TASK ITEM: Copy out each line of the listing below in which the string "Given" occurs.

DATASET RECORDS below:

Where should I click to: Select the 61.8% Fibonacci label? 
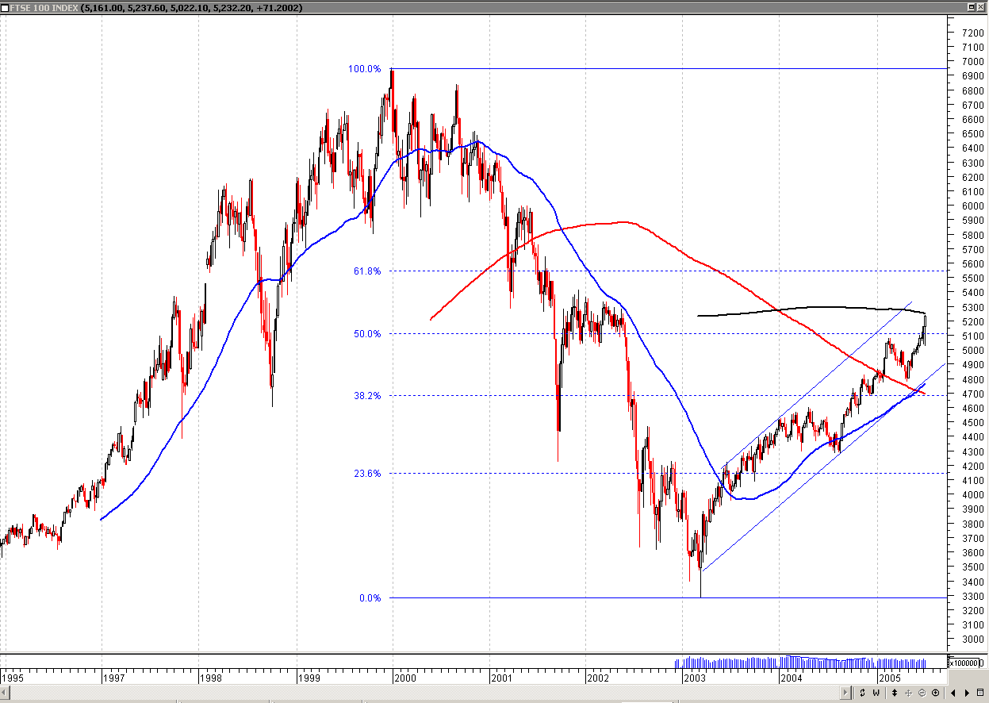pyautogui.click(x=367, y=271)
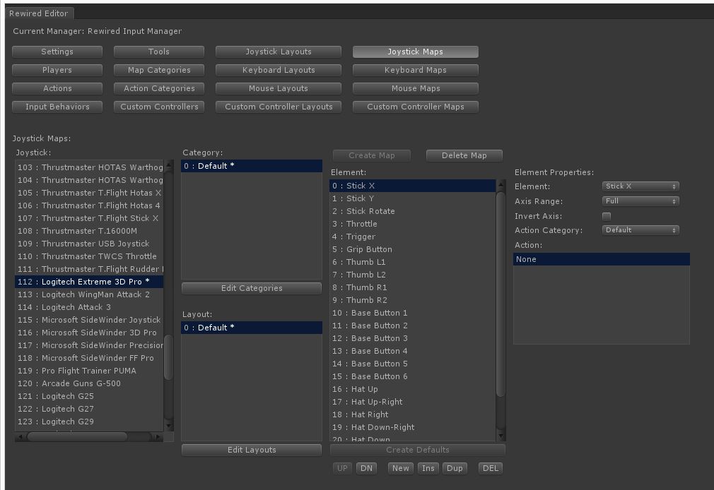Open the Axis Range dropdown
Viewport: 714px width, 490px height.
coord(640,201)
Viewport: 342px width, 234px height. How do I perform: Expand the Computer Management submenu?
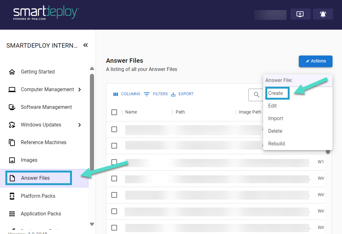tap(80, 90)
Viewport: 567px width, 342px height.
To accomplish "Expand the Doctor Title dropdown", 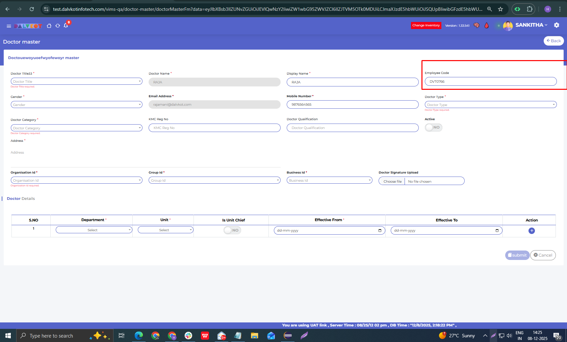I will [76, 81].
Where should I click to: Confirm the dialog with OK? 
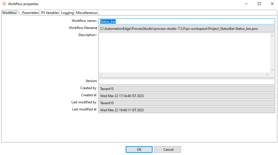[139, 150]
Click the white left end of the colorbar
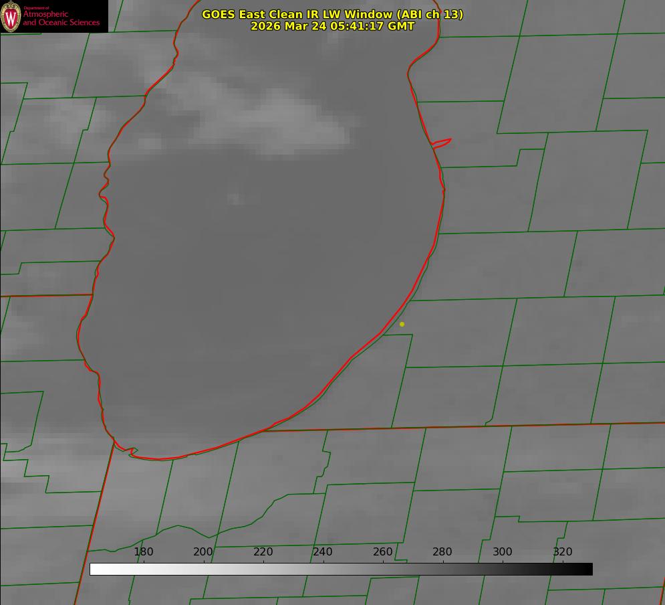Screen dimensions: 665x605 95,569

End of DATASET RECORDS.
DATASET RECORDS below:

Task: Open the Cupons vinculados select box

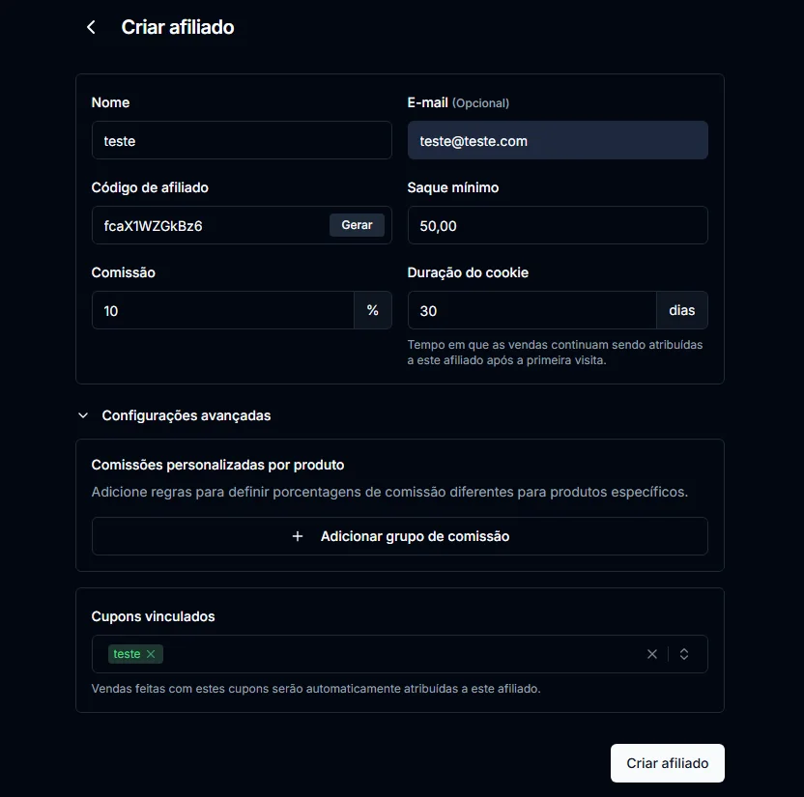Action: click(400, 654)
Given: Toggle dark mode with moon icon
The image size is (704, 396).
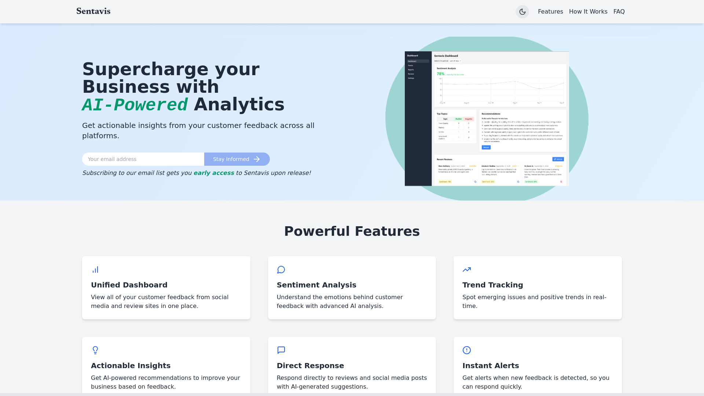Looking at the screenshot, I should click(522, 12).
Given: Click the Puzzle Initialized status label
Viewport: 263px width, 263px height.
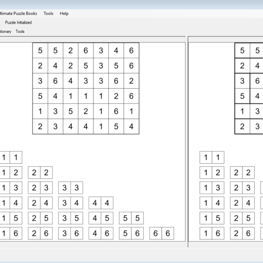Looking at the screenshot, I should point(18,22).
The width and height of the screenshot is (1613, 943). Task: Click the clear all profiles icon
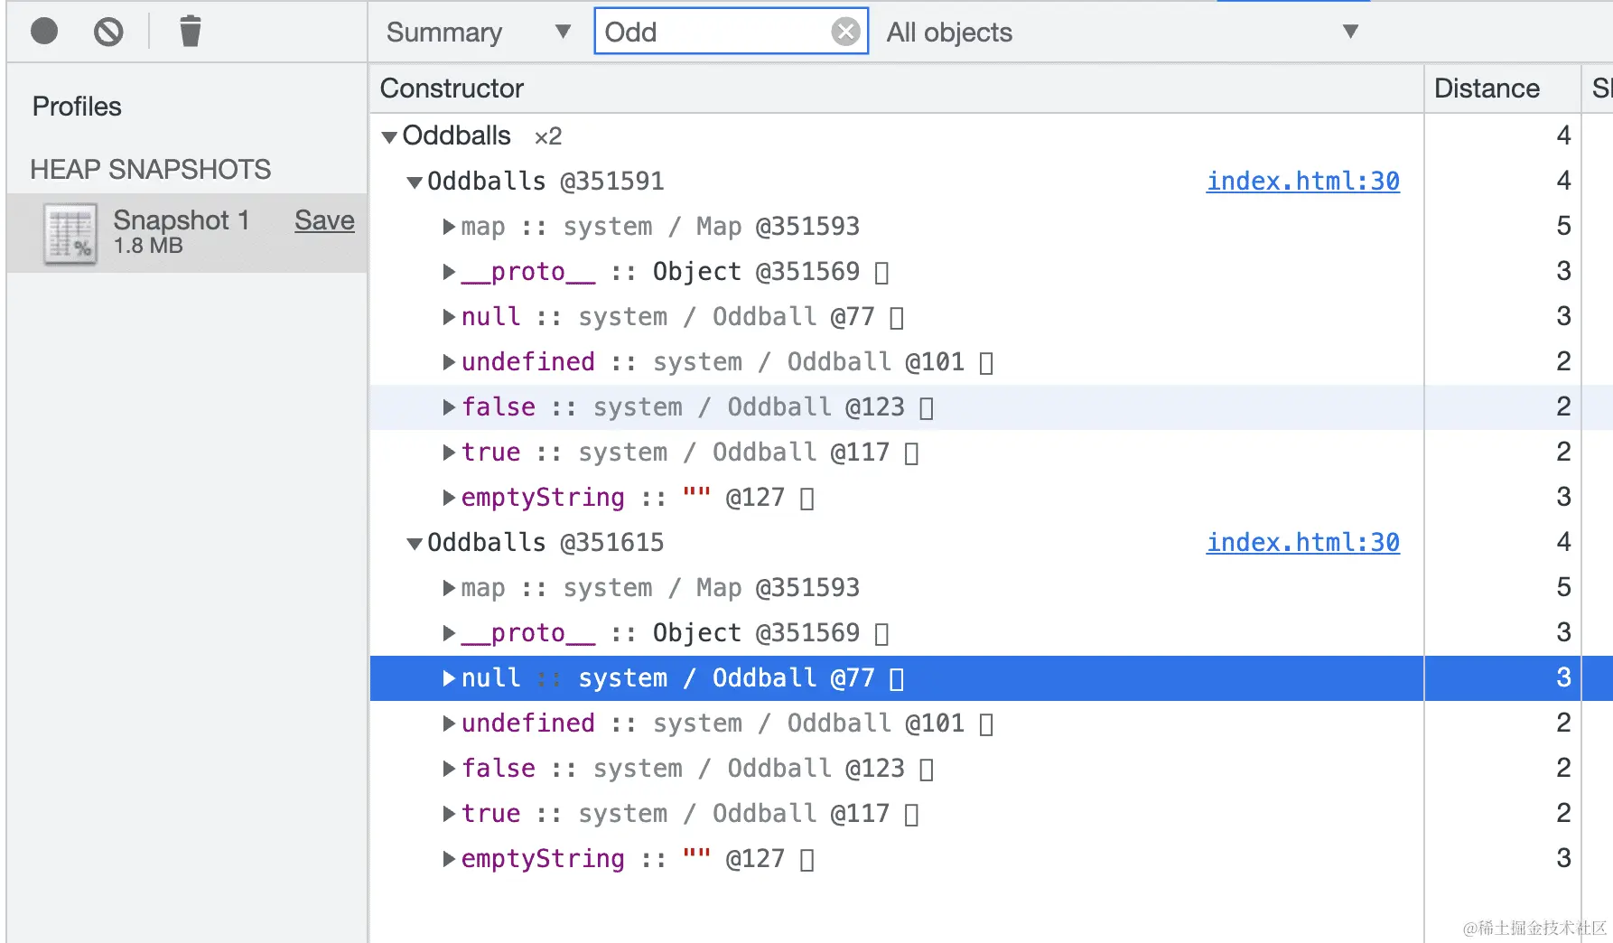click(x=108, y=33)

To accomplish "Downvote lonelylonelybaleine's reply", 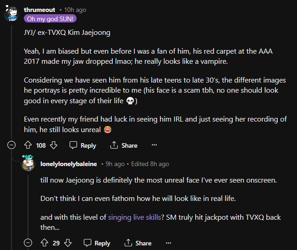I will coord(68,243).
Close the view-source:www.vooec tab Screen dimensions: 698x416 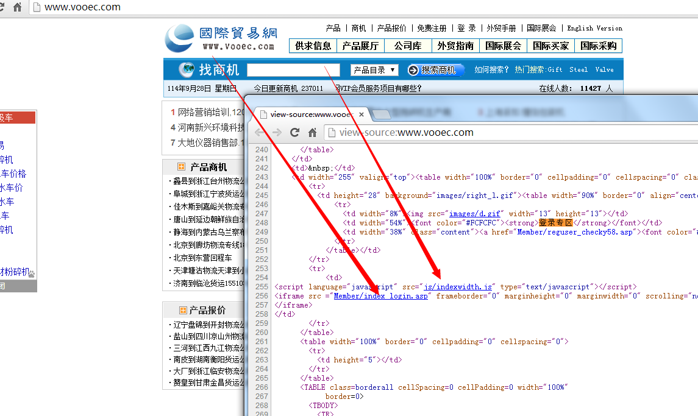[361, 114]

End of DATASET RECORDS.

RESULT FOR THIS TASK:
Given: Toggle dark mode with moon icon
Given: Click the Puzzle Initialized status label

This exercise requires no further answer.